(PROBLEMS AND TASKS):
1. Answer these questions about the passage on TCP connections:
(a) What is the SYN, SYN-ACK, ACK mechanism often called?
(b) Which program produced the packet trace?
(c) What random value was assigned to the first byte in the first line of the trace?
2. Copy the passage on TCP connections from "TCP acts in" up to and including "end the session.", substituting "receiving server" for "target".

How TCP Establishes A Connection
Any form of communication requires some form of acknowledgement for it to become meaningful. Someone knocks on the door to a house, the person inside asks "Who is it?", to which the visitor replies, "It's me!" Then the door opens. Both persons knew who was on the other side of the door before it opened and now a conversation can now begin.
TCP acts in a similar way. The server initiating the connection sends a segment with the SYN bit set in TCP header. The target replies with a segment with the SYN and ACK bits set, to which the originating server replies with a segment with the ACK bit set. This SYN, SYN-ACK, ACK mechanism is often called the "three-way handshake".
The communication then continues with a series of segment exchanges, each with the ACK bit set. When one of the servers needs to end the communication, it sends a segment to the other with the FIN and ACK bits set, to which the other server also replies with a FIN-ACK segment also. The communication terminates with a final ACK from the server that wanted to end the session.
This is the equivalent of ending a conversation by saying "I really have to go now, I have to go for lunch", to which the reply is "I think I'm finished here too, see you tomorrow..." The conversation ends with a final "bye" from the hungry person.
Here is a modified packet trace obtained from the tethereal program. You can clearly see the three way handshake to connect and disconnect the session.
hostA -> hostB TCP 1443 > http [SYN] Seq=9766 Ack=0 Win=5840 Len=0
hostB -> hostA TCP http > 1443 [SYN, ACK] Seq=8404 Ack=9767 Win=5792 Len=0
hostA -> hostB TCP 1443 > http [ACK] Seq=9767 Ack=8405 Win=5840 Len=0
hostA -> hostB HTTP HEAD/HTTP/1.1
hostB -> hostA TCP http > 1443 [ACK] Seq=8405 Ack=9985 Win=54 Len=0
hostB -> hostA HTTP HTTP/1.1 200 OK
hostA -> hostB TCP 1443 > http [ACK] Seq=9985 Ack=8672 Win=6432 Len=0
hostB -> hostA TCP http > 1443 [FIN, ACK] Seq=8672 Ack=9985 Win=54 Len=0
hostA -> hostB TCP 1443 > http [FIN, ACK] Seq=9985 Ack=8673 Win=6432 Len=0
hostB -> hostA TCP http > 1443 [ACK] Seq=8673 Ack=9986 Win=54
In this trace, the sequence number represents the serial number of the first byte of data in the segment. So in the first line, a random value of 9766 was assigned to the first byte and all subsequent bytes for the connection from this host will be sequentially tracked. This makes the second byte in the segment number 9767, the third number 9768 etc. The acknowledgment number or Ack, not to be confused with the ACK bit, is the byte serial number of the next segment it expects to receive from the other end, and the total number of bytes cannot exceed the Win or window value that follows it. If data isn't received correctly, the receiver will re-send the requesting segment asking for the information to be sent again. The TCP code keeps track of all this along with the source and destination ports and IP addresses to ensure that each unique connection is serviced correctly.

(RAW DATA):
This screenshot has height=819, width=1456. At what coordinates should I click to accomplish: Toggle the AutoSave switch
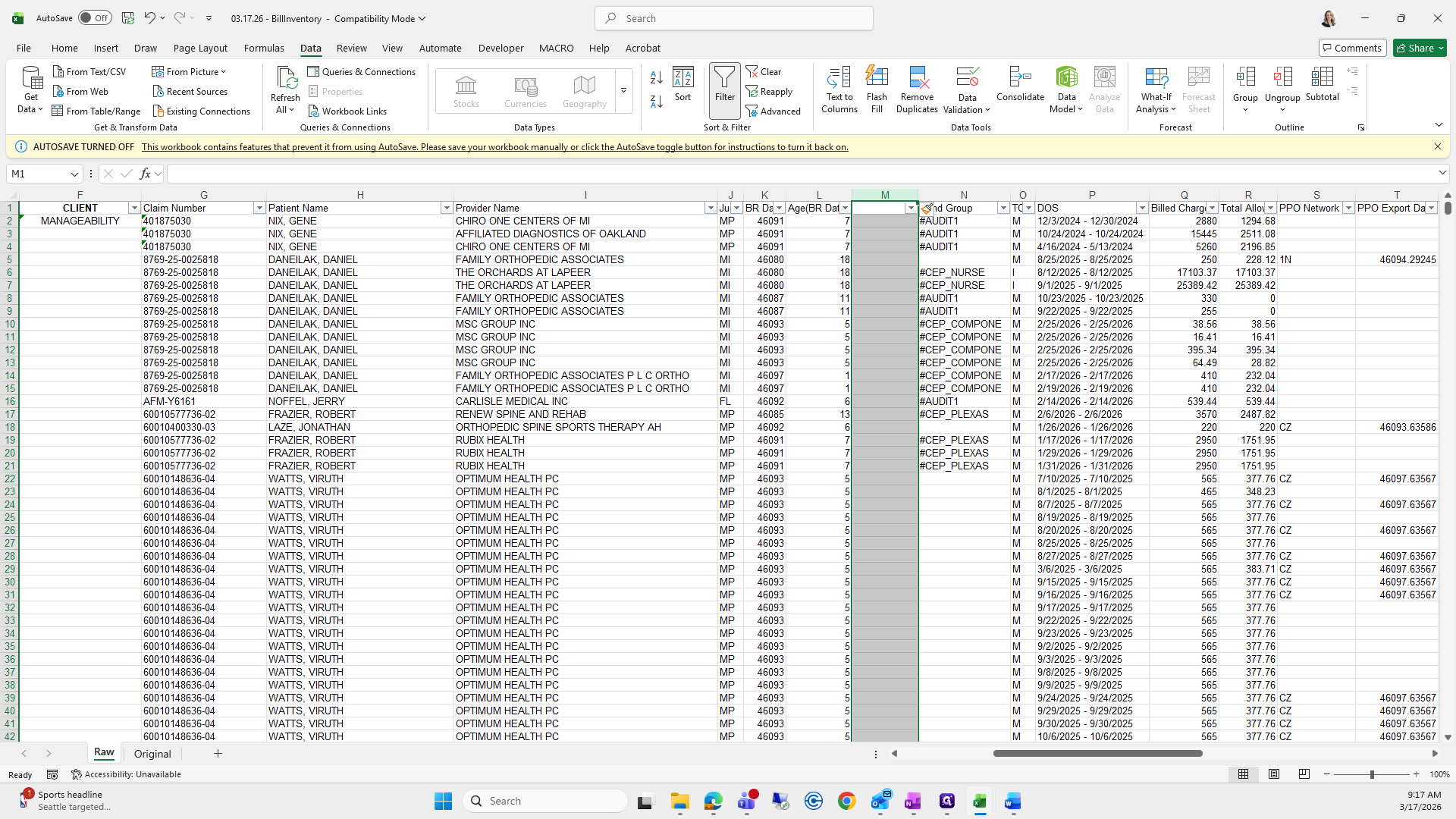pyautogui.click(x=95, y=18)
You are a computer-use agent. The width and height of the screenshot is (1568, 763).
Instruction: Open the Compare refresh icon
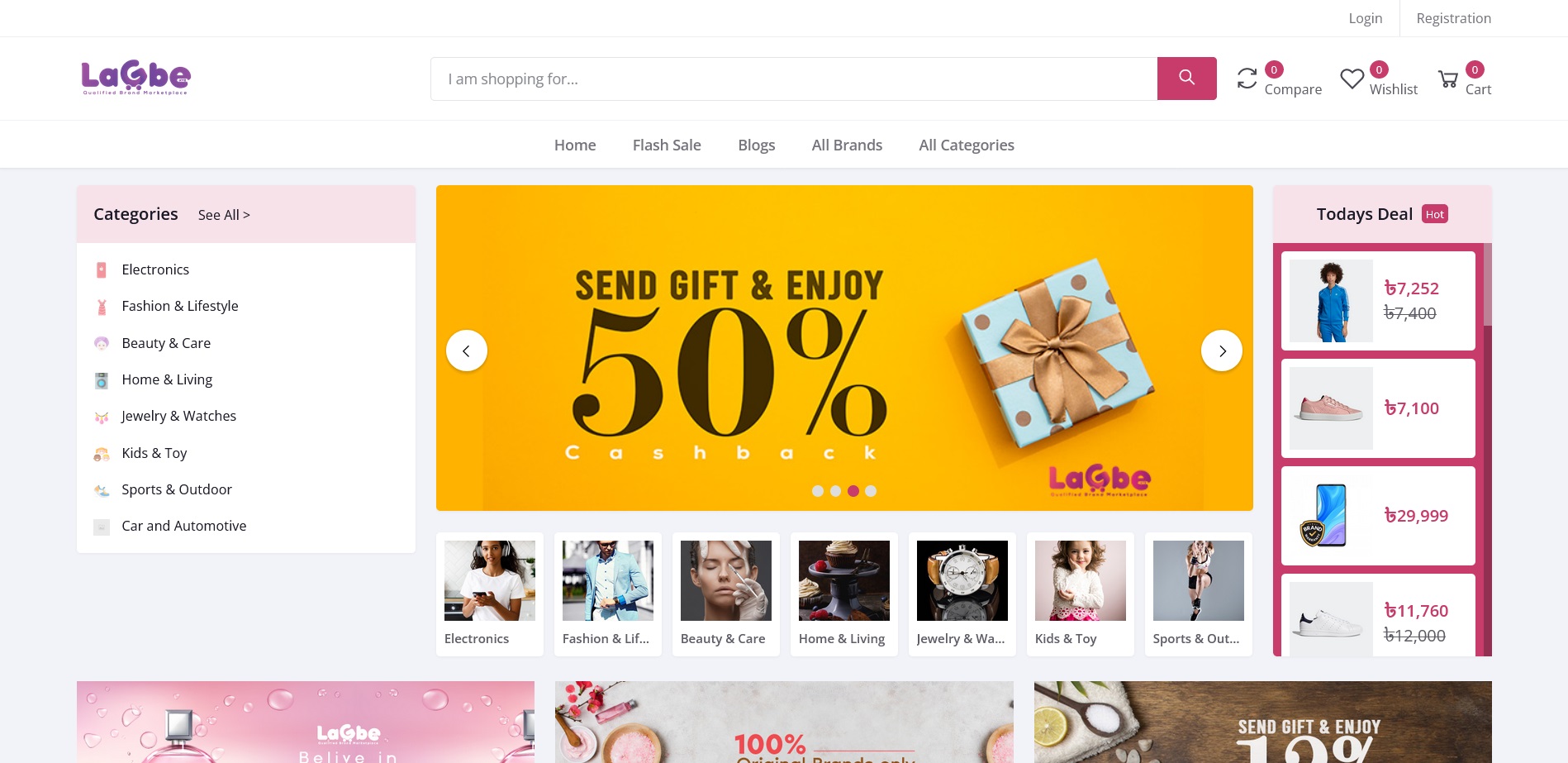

(ANSWERS IN ORDER):
1.
(a) The "three-way handshake"
(b) tethereal
(c) 9766

2.
TCP acts in a similar way. The server initiating the connection sends a segment with the SYN bit set in TCP header. The receiving server replies with a segment with the SYN and ACK bits set, to which the originating server replies with a segment with the ACK bit set. This SYN, SYN-ACK, ACK mechanism is often called the "three-way handshake".
The communication then continues with a series of segment exchanges, each with the ACK bit set. When one of the servers needs to end the communication, it sends a segment to the other with the FIN and ACK bits set, to which the other server also replies with a FIN-ACK segment also. The communication terminates with a final ACK from the server that wanted to end the session.